If any of this seems familiar, it's because some variation on this happens every single time. Capitalism usually relies on pacifying and atomizing the population in order to maintain order, but faced with actual resistance it must rely, in the final analysis, on the overwhelming brute force of the police state. That's the context in which calls for demilitarization by the Rand Paul right need to be understood. He is not calling for a less militarized society, but simply a less militarized state - one which has abdicated its police powers and turned them over to the private sector.

The left, of course, is calling for something different: for a society with less militarization, period.

But that means a different society altogether. And that means even more conflict than what we have seen in Ferguson, not less. You can see the introduction of the National Guard as the first step in a return to the oppressive but superficially peaceful status quo, or you can see it as the unfortunate end of a nascent revolution that should get a lot more violent and destructive before all is said and done. But it is crazy to imagine that we can fix these problems without violence, as if Capital was ever not going to call in the National Guard when things got bad enough. 

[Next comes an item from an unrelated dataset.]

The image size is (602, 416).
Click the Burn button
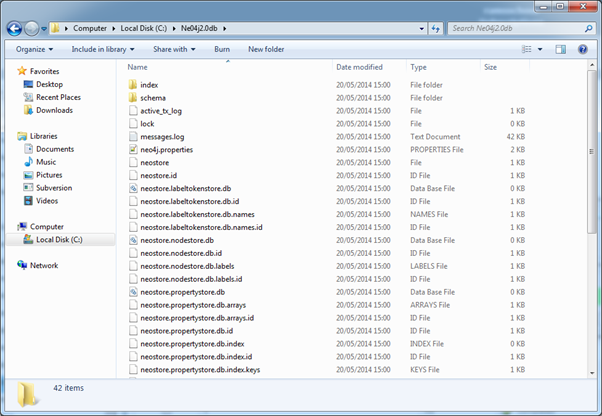click(x=222, y=49)
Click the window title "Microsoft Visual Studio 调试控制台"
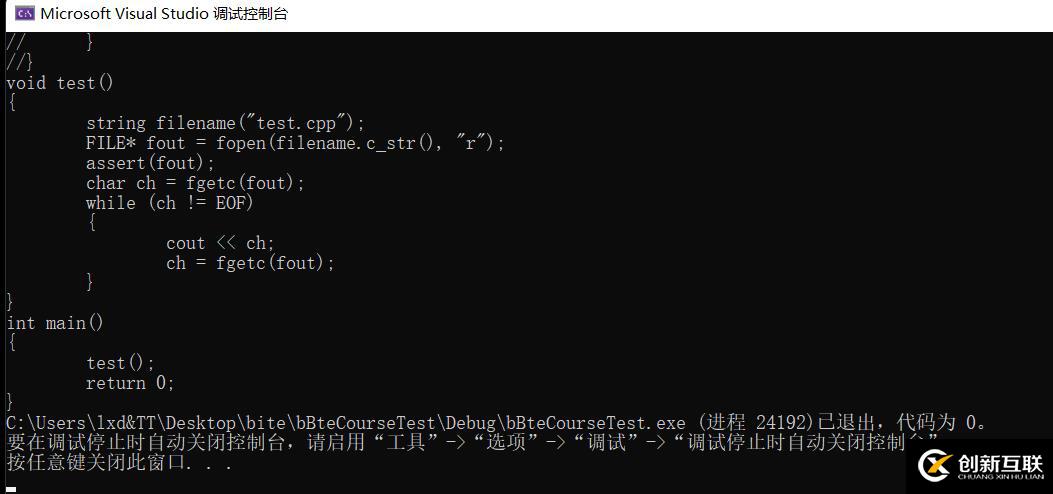This screenshot has height=494, width=1053. (164, 14)
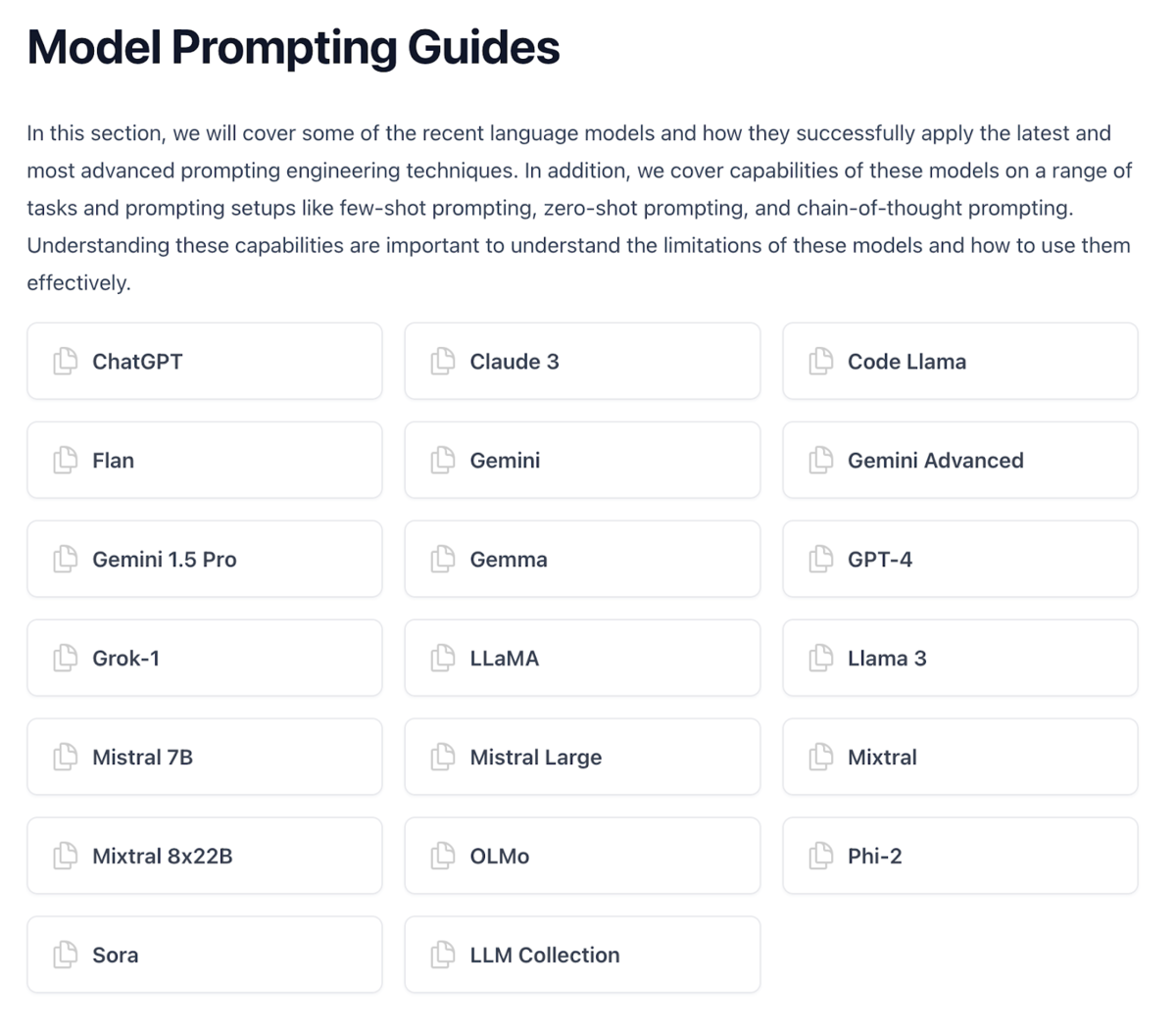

Rand Paul's facile spin on Ferguson

Not surprisingly, big government has been at the heart of the problem [in Ferguson]. Washington has incentivized the militarization of local police precincts by using federal dollars to help municipal governments build what are essentially small armies—where police departments compete to acquire military gear that goes far beyond what most of Americans think of as law enforcement. - Rand Paul,
Police militarization is definitely part of the problem here, but it doesn't follow that police militarization is necessarily an outcome of a powerful democratic government, or that it can only be addressed by the massive abolition of democratic governance that Paul has in mind. These are the unargued, non sequitur leaps of an opportunist transparently attempting to hijack a tragedy as a vehicle for an unrelated political agenda.

Rand Paul unwittingly draws attention to this a few paragraphs later when he notes - quoting The Heritage Foundation's Evan Bernick - that "federal well as local police departments...come equipped with SWAT teams and heavy artillery."

To elaborate: big government may have militarized the Ferguson police, but it has also militarized government authorities that can serve as a check on the Ferguson police. At any given moment, President Obama and Governor Nixon can mobilize the National Guard or even active military to intervene on behalf of Ferguson's citizens. They are perfectly capable of doing this, not in spite of the power of the government but because of it. In fact, it is precisely because the President and the Governor are so powerful that it likely won't come to that at all. When the Ferguson police stand down, it will be because the massive, armed hierarchy of the state and federal government have given them no other choice.

The reason this hasn't already happened is obvious: Republicans won't let it. They are already decrying the President's call for an investigation by the FBI and the DOJ, and spinning further intervention as an egregious imposition on the local sovereignty. A deployment of troops - the reasonable and proportional solution - would have ignited all kinds of outrage about federal tyranny.

Who will police the police? Liberals have a pragmatic answer for this: a careful system of checks and balances, regulatory, enforcement and military agencies, all ultimately subject to popular control through democratic elections. Demilitarization can ameliorate some of the system's worst abuses, but as a final solution it's just incoherent: the whole point of a police force is that we militarize some people more than others in order to enforce the law.